● Task statement
Print every one of the following records again word for word, keeping each line as it stands.

● Material shown
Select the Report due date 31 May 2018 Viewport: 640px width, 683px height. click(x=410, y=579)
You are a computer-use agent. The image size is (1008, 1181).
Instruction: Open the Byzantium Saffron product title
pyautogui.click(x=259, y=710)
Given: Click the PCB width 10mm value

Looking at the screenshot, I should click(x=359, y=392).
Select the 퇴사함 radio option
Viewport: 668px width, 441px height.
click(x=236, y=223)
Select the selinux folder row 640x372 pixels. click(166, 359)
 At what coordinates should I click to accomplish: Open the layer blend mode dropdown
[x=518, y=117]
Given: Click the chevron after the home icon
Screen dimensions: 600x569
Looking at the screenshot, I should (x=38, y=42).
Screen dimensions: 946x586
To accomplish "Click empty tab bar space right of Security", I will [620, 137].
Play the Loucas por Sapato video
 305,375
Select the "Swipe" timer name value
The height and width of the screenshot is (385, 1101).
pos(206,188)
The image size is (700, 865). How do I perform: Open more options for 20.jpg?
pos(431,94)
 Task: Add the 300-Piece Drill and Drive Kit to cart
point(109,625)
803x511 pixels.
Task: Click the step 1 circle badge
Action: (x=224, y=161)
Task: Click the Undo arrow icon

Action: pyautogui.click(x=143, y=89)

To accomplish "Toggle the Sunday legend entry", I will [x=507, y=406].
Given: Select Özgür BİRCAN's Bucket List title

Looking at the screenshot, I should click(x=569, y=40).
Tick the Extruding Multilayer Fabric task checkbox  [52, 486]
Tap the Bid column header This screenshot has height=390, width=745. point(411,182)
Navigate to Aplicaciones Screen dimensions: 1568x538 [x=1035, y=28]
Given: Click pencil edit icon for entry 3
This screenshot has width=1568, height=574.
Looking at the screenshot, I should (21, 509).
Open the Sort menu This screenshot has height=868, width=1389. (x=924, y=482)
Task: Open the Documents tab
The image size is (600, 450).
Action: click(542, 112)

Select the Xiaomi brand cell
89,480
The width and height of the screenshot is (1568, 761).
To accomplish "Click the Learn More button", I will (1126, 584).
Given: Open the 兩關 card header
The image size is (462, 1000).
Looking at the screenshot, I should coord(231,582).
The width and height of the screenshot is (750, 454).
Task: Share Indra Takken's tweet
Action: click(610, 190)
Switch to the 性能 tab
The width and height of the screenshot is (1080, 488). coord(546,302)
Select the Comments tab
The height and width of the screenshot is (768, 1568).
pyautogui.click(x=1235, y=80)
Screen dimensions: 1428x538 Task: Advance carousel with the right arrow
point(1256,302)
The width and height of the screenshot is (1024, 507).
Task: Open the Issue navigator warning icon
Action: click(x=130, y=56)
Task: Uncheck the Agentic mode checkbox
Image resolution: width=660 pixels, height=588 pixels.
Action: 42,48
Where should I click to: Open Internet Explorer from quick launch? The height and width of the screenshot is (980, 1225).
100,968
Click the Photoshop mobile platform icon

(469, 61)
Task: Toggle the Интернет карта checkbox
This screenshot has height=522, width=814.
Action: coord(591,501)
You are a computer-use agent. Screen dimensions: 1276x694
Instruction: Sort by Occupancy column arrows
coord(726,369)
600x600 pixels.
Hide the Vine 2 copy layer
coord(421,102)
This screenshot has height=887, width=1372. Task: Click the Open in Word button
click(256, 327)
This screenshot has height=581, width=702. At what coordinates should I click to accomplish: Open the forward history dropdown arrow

● Expected answer
Select the Report due date 31 May 2018 Viewport: 640px width, 683px height. click(x=410, y=579)
You are a computer-use agent. The image size is (1008, 1181).
Instruction: Open the Byzantium Saffron product title
pyautogui.click(x=259, y=710)
Given: Click the PCB width 10mm value

Looking at the screenshot, I should click(x=359, y=392).
Select the 퇴사함 radio option
Viewport: 668px width, 441px height.
click(x=236, y=223)
Select the selinux folder row 640x372 pixels. click(166, 359)
 At what coordinates should I click to accomplish: Open the layer blend mode dropdown
[x=518, y=117]
Given: Click the chevron after the home icon
Screen dimensions: 600x569
Looking at the screenshot, I should (x=38, y=42).
Screen dimensions: 946x586
To accomplish "Click empty tab bar space right of Security", I will [620, 137].
Play the Loucas por Sapato video
 305,375
Select the "Swipe" timer name value
The height and width of the screenshot is (385, 1101).
pos(206,188)
The image size is (700, 865). How do I perform: Open more options for 20.jpg?
pos(431,94)
 Task: Add the 300-Piece Drill and Drive Kit to cart
point(109,625)
803x511 pixels.
Task: Click the step 1 circle badge
Action: (x=224, y=161)
Task: Click the Undo arrow icon

Action: pyautogui.click(x=143, y=89)

To accomplish "Toggle the Sunday legend entry", I will [x=507, y=406].
Given: Select Özgür BİRCAN's Bucket List title

Looking at the screenshot, I should click(x=569, y=40).
Tick the Extruding Multilayer Fabric task checkbox  [52, 486]
Tap the Bid column header This screenshot has height=390, width=745. point(411,182)
Navigate to Aplicaciones Screen dimensions: 1568x538 [x=1035, y=28]
Given: Click pencil edit icon for entry 3
This screenshot has width=1568, height=574.
Looking at the screenshot, I should (21, 509).
Open the Sort menu This screenshot has height=868, width=1389. (x=924, y=482)
Task: Open the Documents tab
The image size is (600, 450).
Action: click(542, 112)

Select the Xiaomi brand cell
89,480
The width and height of the screenshot is (1568, 761).
To accomplish "Click the Learn More button", I will (1126, 584).
Given: Open the 兩關 card header
The image size is (462, 1000).
Looking at the screenshot, I should coord(231,582).
The width and height of the screenshot is (750, 454).
Task: Share Indra Takken's tweet
Action: click(610, 190)
Switch to the 性能 tab
The width and height of the screenshot is (1080, 488). coord(546,302)
Select the Comments tab
The height and width of the screenshot is (768, 1568).
pyautogui.click(x=1235, y=80)
Screen dimensions: 1428x538 Task: Advance carousel with the right arrow
point(1256,302)
The width and height of the screenshot is (1024, 507).
Task: Open the Issue navigator warning icon
Action: click(x=130, y=56)
Task: Uncheck the Agentic mode checkbox
Image resolution: width=660 pixels, height=588 pixels.
Action: 42,48
Where should I click to: Open Internet Explorer from quick launch? The height and width of the screenshot is (980, 1225).
100,968
Click the Photoshop mobile platform icon

(469, 61)
Task: Toggle the Интернет карта checkbox
This screenshot has height=522, width=814.
Action: coord(591,501)
You are a computer-use agent. Screen dimensions: 1276x694
Instruction: Sort by Occupancy column arrows
coord(726,369)
600x600 pixels.
Hide the Vine 2 copy layer
coord(421,102)
This screenshot has height=887, width=1372. Task: Click the Open in Word button
click(256, 327)
This screenshot has height=581, width=702. At what coordinates should I click to accomplish: Open the forward history dropdown arrow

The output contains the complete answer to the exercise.